That's probably because both he and I use EQ. The sub may have more output at 60 hz than 20hz in some cabins, but using eq to bring down the extra output and level it out means you get more efficient use of your amplifier power  You already know this of course, but just pointing it out for others.

Also, each vehicle will have different effects on the overall response.

I'm still amazed at how low this extends and how cleanly it plays. I'd love to hear a setup with several of these. It's the cleanest, most accurate I've ever had bass in any one of my vehicles over the years. Would I like more output, sure, but not at the sacrifice of accuracy. I'll simply add more of them


----------



## captainobvious

BuickGN said:


> Displacement and enclosure size.
> 
> Those complaining of slow, boomy bass that doesn't extend much below 50hz describe a classic example of being in too small of an enclosure.
> 
> I've been wanting to use some good shallow subs like the JL 13TW5 in an IB configuration like an easily removable baffle for my new BMW. I wouldn't be worried about low frequency extension at all. Output at low frequencies might not be the best due to displacement but I'm sure the response will be plenty flat down to 30hz.
> 
> I think the shallow subs' reputation for poor low frequency extension is the same as a 15" sub's reputation for being slow and boomy compared to it's smaller versions. The larger sub is less likely to have enough airspace due to trunk space limitations just like a shallow sub is more likely to be put into a tiny enclosure that won't allow it to "breathe" and go low without EQ and more power.

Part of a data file
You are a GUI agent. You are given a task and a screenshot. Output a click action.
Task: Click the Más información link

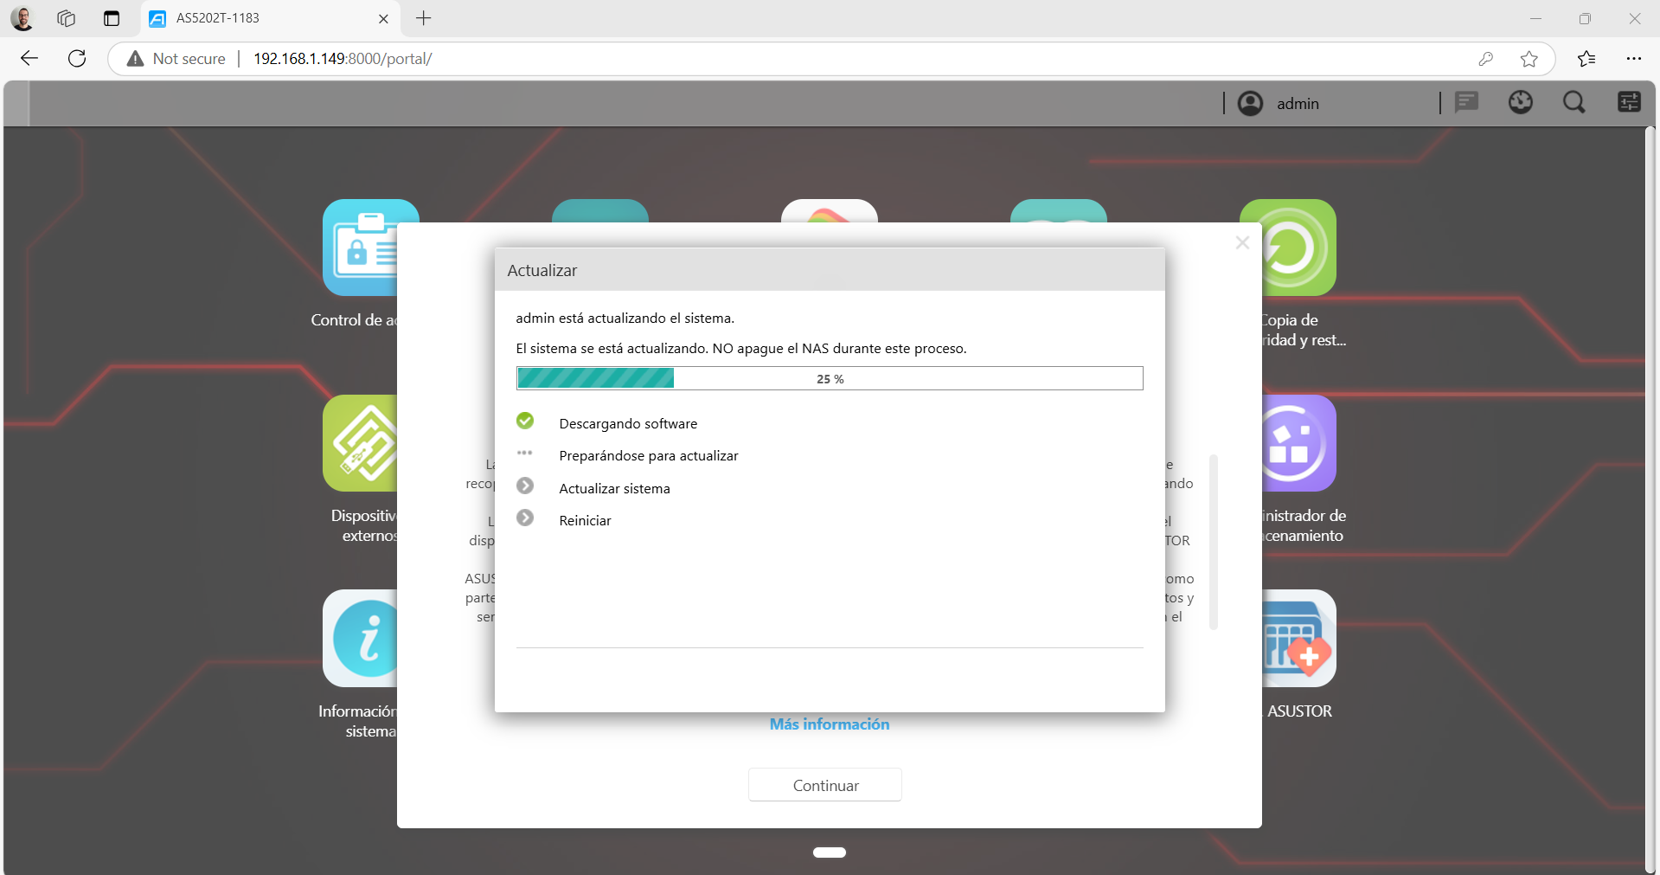click(829, 724)
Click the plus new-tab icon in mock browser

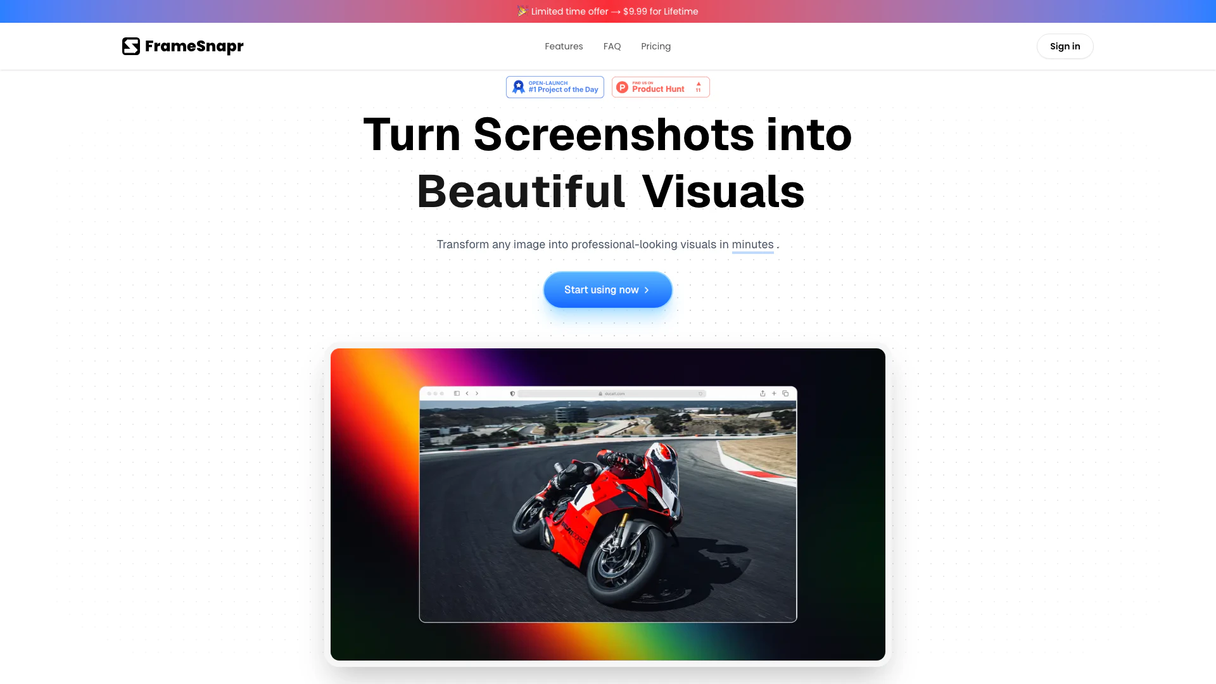tap(774, 393)
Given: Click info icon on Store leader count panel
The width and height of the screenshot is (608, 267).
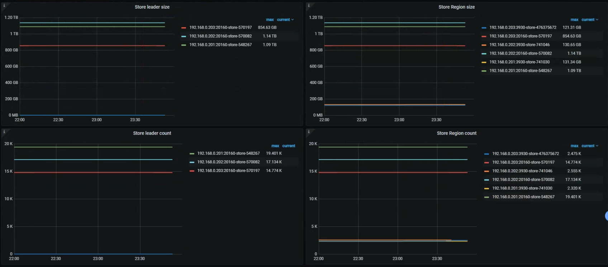Looking at the screenshot, I should click(x=4, y=132).
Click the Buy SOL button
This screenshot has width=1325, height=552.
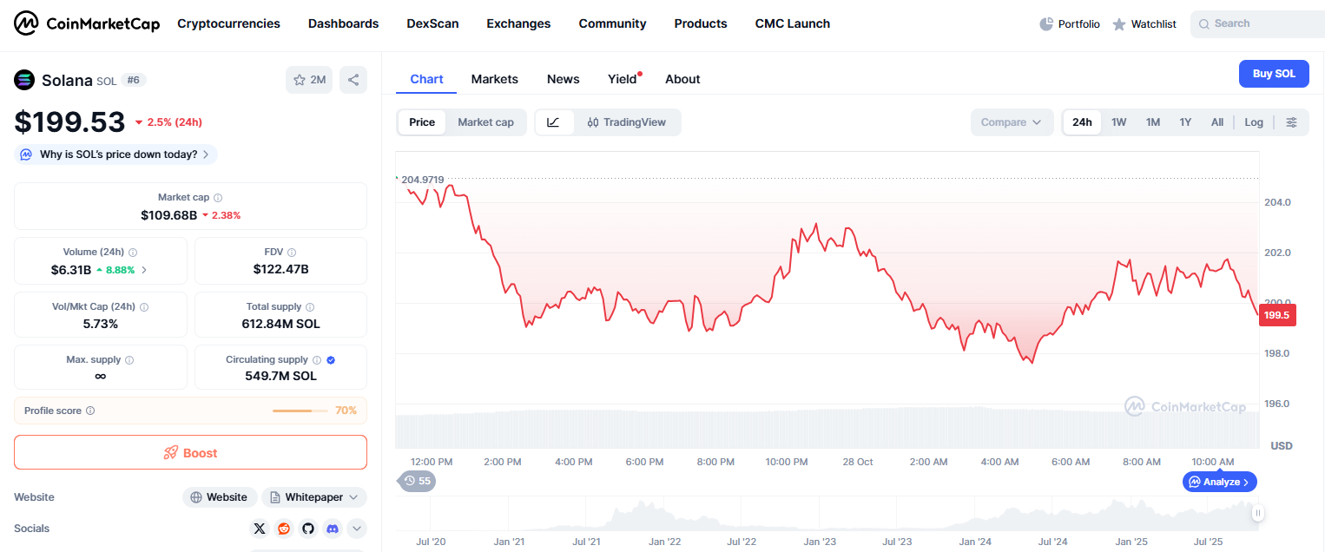coord(1273,74)
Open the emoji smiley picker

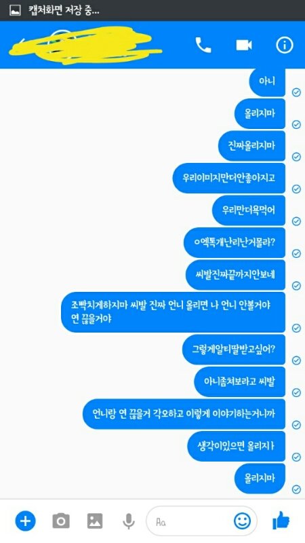pyautogui.click(x=242, y=521)
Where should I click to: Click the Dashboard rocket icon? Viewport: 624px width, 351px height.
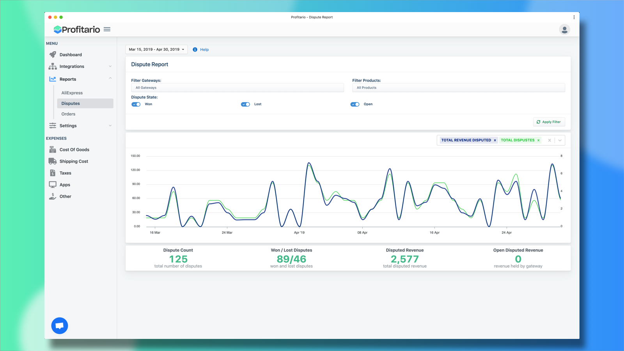[x=53, y=55]
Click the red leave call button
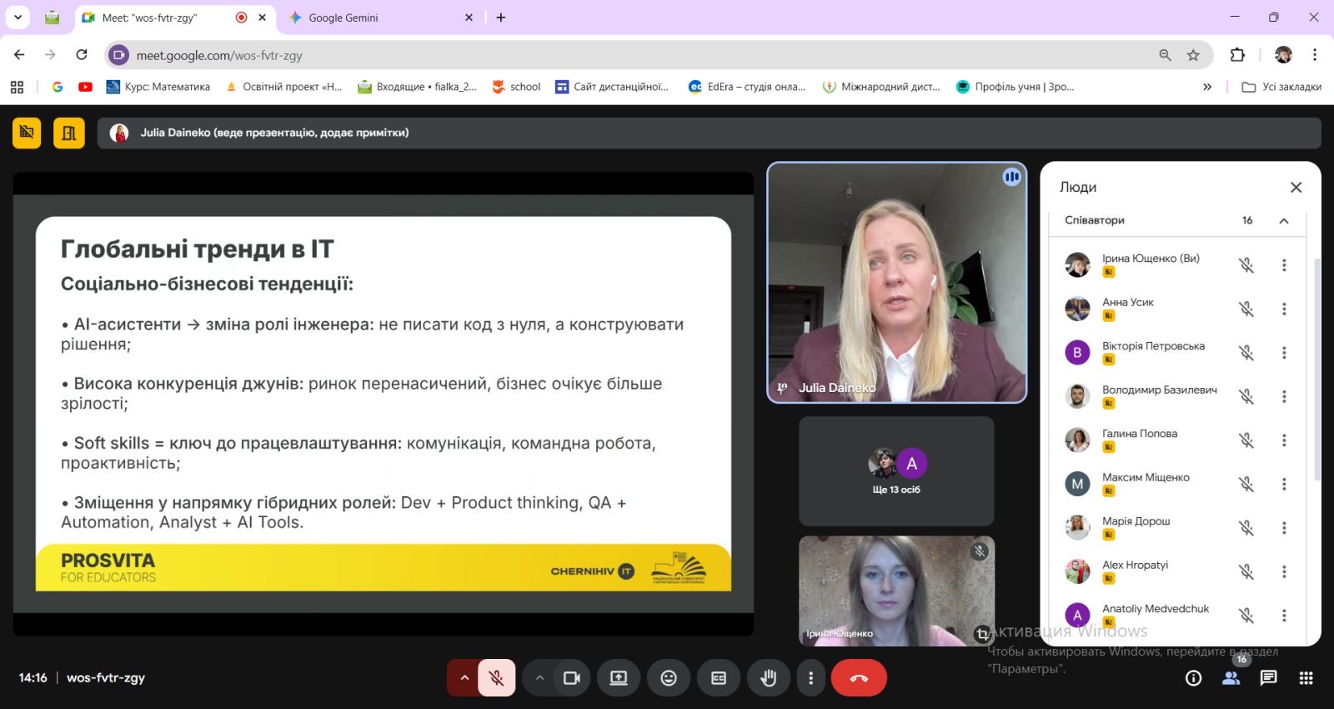Image resolution: width=1334 pixels, height=709 pixels. 859,678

### Tasks
1 - List every frequency value mentioned in the subwoofer discussion.
2 - Write the next part of the subwoofer discussion, continuing from its last sentence.
You will not need the data file for anything here.

### Responses per task
1 - 60 hz, 20 hz, 50 hz, 30 hz

2 -
> 
> Last, I can't see a shallow sub in it's optimal airspace having any less extension than a "regular" sub with the same cone area and excursion. If your shallow sub does not have enough low end and you're not pushing it's excursion limits, it can benefit from EQ or a larger box to get the desired extension. I'm sure my IDMax15s would have no low end either if they were squeezed into a 1 cube box.



For the absolutely tiny enclosure size required, I'd be MUCH more inclined to do 2 or 3 of the BM mkIV's in a shallow back wall enclosure. I had my JL 13TW5 in a full cube and it still couldn't play as low as the mkIV does, in half the enclosure size. The JL will be louder, but you'll be missing some low end. 3 mkIV's on a back wall enclosure would be unbelievably sick. Wish I had the space for that. I'd have to do mine in the trunk floor since I have a hatchback. :blush:

If it were a price difference thing, I could see it. But since 3 BM mkIV's can be had for the cost of a pair of 13TW5's, you get better low end extension, lower distortion AND more output. Win-Win-Win


----------



## Electrodynamic

cajunner said:


> this "whack" is less properly defined, I would submit that the 60 hz fundamental is where most of the subwoofers' work ends up, and a sub that can produce this note with more authority is going to wow people who don't need the 20 hz flat capability.
> 
> I also will add that your suggestion that response above 12 Khz is necessary for audio, is dependent on source material, and I believe many people with systems that have response roll off above 12 Khz, are in fact, enjoying their sound and may not notice the missing part of the spectrum.
> 
> Also, many people are hearing impaired, from damage and age and would hardly notice the loss of those higher frequencies in normal listening.
> 
> I am not saying your shallow sub is lacking when I say it trades efficiency for a balanced presentation that allows the sub to produce very low tones.
> 
> I believe you would have to admit, the XBL motor design you implement is able to be beaten on output/sensitivity based on the inherent limitations of XBL geometry, since most people have noted that although they love the sound, it's not as loud as most subs that don't have shallow design compromise, and that includes the motor.
> 
> You say yourself, if you want to boom, the BM is not your woofer. I am just agreeing with you, after all.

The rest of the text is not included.